Homeopathy is an odd concept. Its two main principles are:

1. Like cures like. So, for example, if you have headaches, confusion, vomiting and/or diarrhea, a homeopath might prescribe a preparation of arsenicum album (arsenic) because, y’see, arsenic causes those same symptoms. Yeah.

2. The more dilute the preparation, the more potent it is. Homeopaths use a method called serial dilution to reduce the amount of active ingredient, usually to the point where it’s unlikely that even a single molecule is left. So, y’know, don’t sweat that whole arsenic thing.

Just how dilute are these preparations? Well, it depends. They start at 1X (1 part in 10) and range up to (or possibly down to) 200C (1 part in 10400) but are typically 30C (1 part in 1060). Some of these numbers are hard to grasp, so we’re going to enlist the help of…

Why Felicia Day? Why not? I’d originally thought of using Colin Firth because I’d just seen “The King’s Speech” and then briefly considered Ben Affleck, just so I could use the “Powers of Ben” pun but finally settled on Felicia Day for no particular reason. Just… go with it.

1X is also the dilution used in Zicam. Preparations of this dilution contain 10% active ingredient and are therefore potentially harmful, depending on the ingredient.

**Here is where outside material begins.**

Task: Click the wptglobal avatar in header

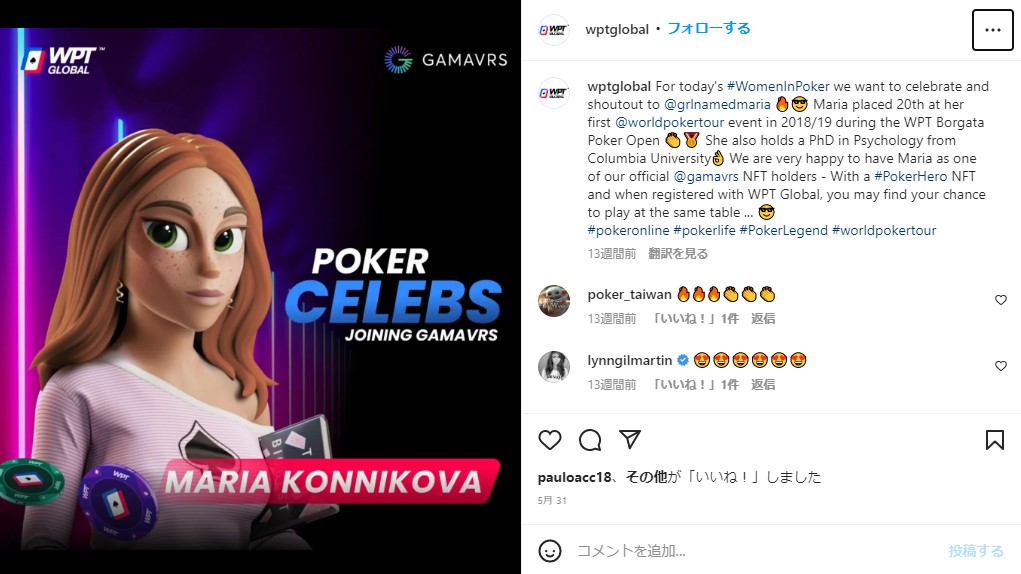Action: [x=554, y=29]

1C is usually the starting point for serial dilution. You start with a 1:100 dilution (1C), then dilute some of that 1:100 (2C), and again (3C) and so on. So, each additional C becomes 100 times more dilute than the previous.

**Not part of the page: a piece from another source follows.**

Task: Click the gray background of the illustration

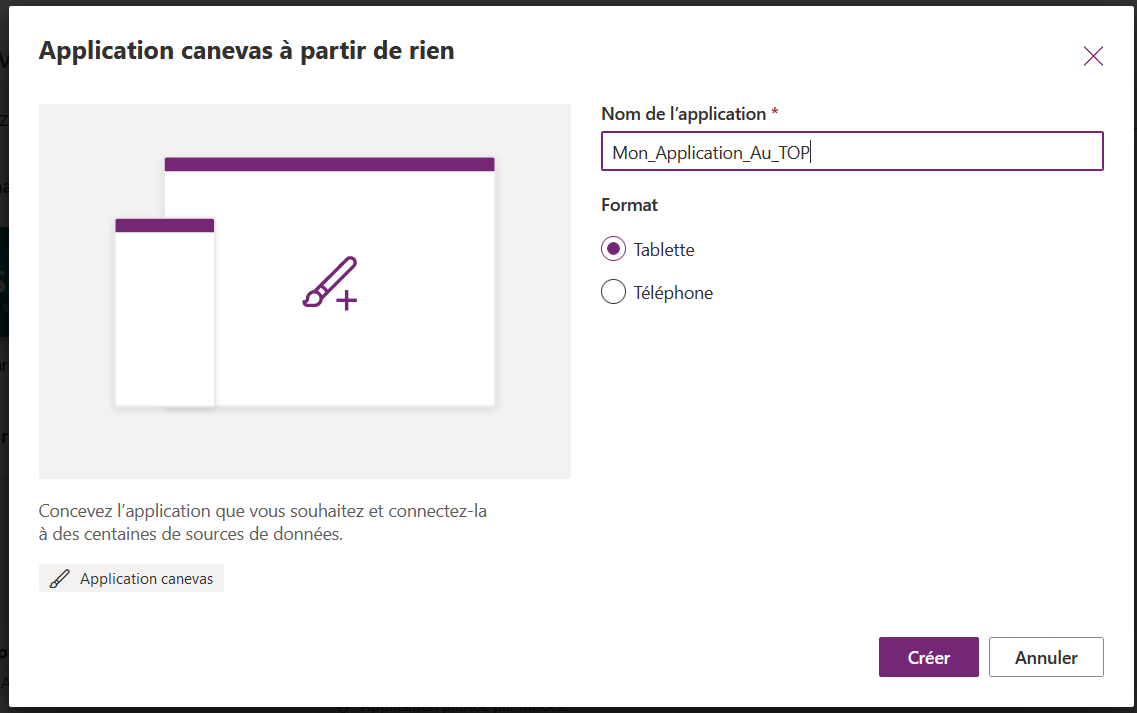Action: [75, 440]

At 3C, you’re looking at a one part per million dilution. This is roughly the amount of fluoride in drinking water. So, still at potentially active levels.

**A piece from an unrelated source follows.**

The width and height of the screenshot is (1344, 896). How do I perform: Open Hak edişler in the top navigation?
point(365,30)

At 4C, arsenic would be diluted to the point where it’s reasonably safe for drinking water (10 parts per billion).

OK, sure, the world population isn’t quite 10 billion yet and probably won’t be for a couple more decades but we’re in the ballpark at least. Most of these illustrations are within an order of magnitude or so.

Now, let’s skip ahead a bit…
12C is about the point where a beaker of the stuff has about a 50/50 chance of having even one molecule of active ingredient. Note: The number of planets in the universe isn’t actually known and 1 septillion is probably on the high side, estimation-wise.

And, skipping ahead a bit more…
Just to clarify, you’d need the entire mass of the universe to dilute Felicia Day to 26C.

At this point, I ran out of increasingly bizarre comparisons to illustrate the numbers involved. But the recommended dilution for most purposes is 30C, which is 8 orders of magnitude more dilute than 26C. That means you’d need 100 million universes per Felicia Day. That’s a lot of universes.

Steve DeGroof

Steve consists of approximately 60% water and 40% organic molecules, arranged in a configuration that is, among over things, capable of describing itself in this manner.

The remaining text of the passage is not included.